Cumbersome selection committees are synonymous with English cricket. Assemblies of fuddy- duddies gathered round mahogany tables mulling over trivialities. Tom, Bert and Sid have all got to make their spiel. It happens in most amateur clubs every Monday night of summer. But this method does not have to extend to the Test panel. A chairman of selectors, preferably under 50, captain, manager and chief scout should be sufficient. More people, more confusion. Just for the record, my four would be Mike Denness - a generous, shrewd judge closely involved in the game due to his business links with the sponsors of the County Championship, Mike Atherton, Geoff Cook as manager with Keith Fletcher as the roving spy, just pipping John Barclay for the post because of his Test experience. The network of expert informants could stay as before.

Historically, the chairman of selectors lives or dies by the performances of the team. This is where Ted Dexter was particularly unlucky. One, the England side under his gaze were an overall failure; two, he was not actually chairman of selectors, but got lambasted as if he was. It was ludicrous to blame him when he had such a minor influence in choosing the team. Dexter's official title was chairman of the England Committee. What did it do? Who was in it? The answer to the second is - Dexter, Frank Chamberlain, A C Smith, Ossie Wheatley, Micky Stewart and Keith Fletcher, but as to the first, its remit to develop English cricket at all levels was too vague and so, therefore, was Dexter's role.

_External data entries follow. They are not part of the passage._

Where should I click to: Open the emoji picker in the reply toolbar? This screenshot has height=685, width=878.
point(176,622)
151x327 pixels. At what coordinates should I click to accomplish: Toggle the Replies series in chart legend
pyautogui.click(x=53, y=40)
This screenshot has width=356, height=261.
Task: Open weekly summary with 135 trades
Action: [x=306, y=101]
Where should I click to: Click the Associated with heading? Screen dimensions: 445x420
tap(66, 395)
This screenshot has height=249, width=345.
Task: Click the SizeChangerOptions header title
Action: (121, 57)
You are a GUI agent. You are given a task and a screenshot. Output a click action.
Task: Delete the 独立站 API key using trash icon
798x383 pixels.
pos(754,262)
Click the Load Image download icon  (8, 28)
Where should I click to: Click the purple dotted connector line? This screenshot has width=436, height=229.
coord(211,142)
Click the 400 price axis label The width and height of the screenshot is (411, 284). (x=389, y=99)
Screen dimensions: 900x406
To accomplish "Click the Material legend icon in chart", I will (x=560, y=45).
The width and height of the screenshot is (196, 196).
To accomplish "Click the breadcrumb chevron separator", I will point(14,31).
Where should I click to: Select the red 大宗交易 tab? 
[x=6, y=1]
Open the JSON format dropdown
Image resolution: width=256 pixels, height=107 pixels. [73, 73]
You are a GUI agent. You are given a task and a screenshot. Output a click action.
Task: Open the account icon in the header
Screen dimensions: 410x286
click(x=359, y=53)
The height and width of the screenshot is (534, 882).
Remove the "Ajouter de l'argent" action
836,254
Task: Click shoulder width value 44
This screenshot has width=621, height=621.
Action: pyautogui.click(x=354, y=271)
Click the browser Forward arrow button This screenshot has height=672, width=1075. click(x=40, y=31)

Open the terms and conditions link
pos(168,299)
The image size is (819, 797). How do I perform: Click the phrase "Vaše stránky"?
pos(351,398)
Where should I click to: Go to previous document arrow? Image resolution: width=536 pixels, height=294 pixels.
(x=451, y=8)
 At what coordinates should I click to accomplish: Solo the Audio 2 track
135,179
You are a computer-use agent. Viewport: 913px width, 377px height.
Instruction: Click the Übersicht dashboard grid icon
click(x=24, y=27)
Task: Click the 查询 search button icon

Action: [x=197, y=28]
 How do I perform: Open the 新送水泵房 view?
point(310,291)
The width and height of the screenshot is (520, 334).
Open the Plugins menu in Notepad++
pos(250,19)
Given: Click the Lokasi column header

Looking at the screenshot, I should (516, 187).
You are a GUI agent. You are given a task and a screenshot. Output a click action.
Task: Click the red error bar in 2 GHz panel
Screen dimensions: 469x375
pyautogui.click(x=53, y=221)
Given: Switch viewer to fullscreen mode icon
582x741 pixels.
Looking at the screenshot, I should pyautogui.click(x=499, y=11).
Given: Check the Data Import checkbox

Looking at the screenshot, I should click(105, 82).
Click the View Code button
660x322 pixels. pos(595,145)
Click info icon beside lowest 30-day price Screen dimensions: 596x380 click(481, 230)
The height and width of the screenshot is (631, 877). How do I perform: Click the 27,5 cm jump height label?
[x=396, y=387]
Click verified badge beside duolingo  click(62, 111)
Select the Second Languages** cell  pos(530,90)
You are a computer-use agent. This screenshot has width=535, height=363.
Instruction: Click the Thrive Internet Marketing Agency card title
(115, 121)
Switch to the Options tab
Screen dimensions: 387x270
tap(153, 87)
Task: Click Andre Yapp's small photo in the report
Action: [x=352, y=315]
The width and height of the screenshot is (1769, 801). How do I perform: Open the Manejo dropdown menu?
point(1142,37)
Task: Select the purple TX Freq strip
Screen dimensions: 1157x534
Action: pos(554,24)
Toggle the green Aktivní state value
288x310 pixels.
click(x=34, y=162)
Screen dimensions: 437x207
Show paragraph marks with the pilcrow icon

Was he supposed to adjudicate selection meetings, watch every county once a month, or take the under-17 squad for coaching sessions? In fact there are qualified people doing this already under the governance of one of the Test and County Cricket Board's 11 committees (including one devoted solely to the appointment of umpires). So in these areas, Dexter was surplus to requirements. That led to general criticism of his job. The TCCB would have been better off using his salary in areas of greater need - injecting more into schools or youth cricket. Our game is suffering from a malaise known as over-delegation. The sooner we cut down on peripheral committees and symbolic chairmen, the better.

When it was initially formed four years ago the England Committee set out to canvass opinion from county captains and umpires when drawing up the national team. In practice this has not really happened, although the principle is good. But the committee itself is superfluous. It would make more sense to give full responsibility for the senior side to the Big Four, as long as they liaise efficiently with the other various departments of the establishment.

This blueprint is not a panacea for the ills of the England team. Our youth system has not unearthed a player of obvious world class since the 1970s and this must be related to the lack of cricket in schools. Therefore the onus on clubs to sustain junior cricket is enormous, and some cannot cope. Ironically, Dexter's West London home overlooks the ground which has a flourishing colts' section but which gets only minimal assistance from the TCCB and therefore depends for its existence on the generosity and patience of a handful of fathers. If some of the TCCB's surplus funds were channelled into sending county professionals into schools and clubs during the winter, it would provide more coherence. Those players would feel they were having a constructive effect on the system that produced them. In time this, like the four- day Championship, would start to regurgitate talent.

In the meantime we must avoid cajoling the hierarchy into making any hasty appointments. There are enough aficianados associated with the domestic game for a small-scale referendum on the role of all our top brass and a rational assessment of the way forward. Having developed an infrastructure involving about 500 people let us at least pause to hear their views.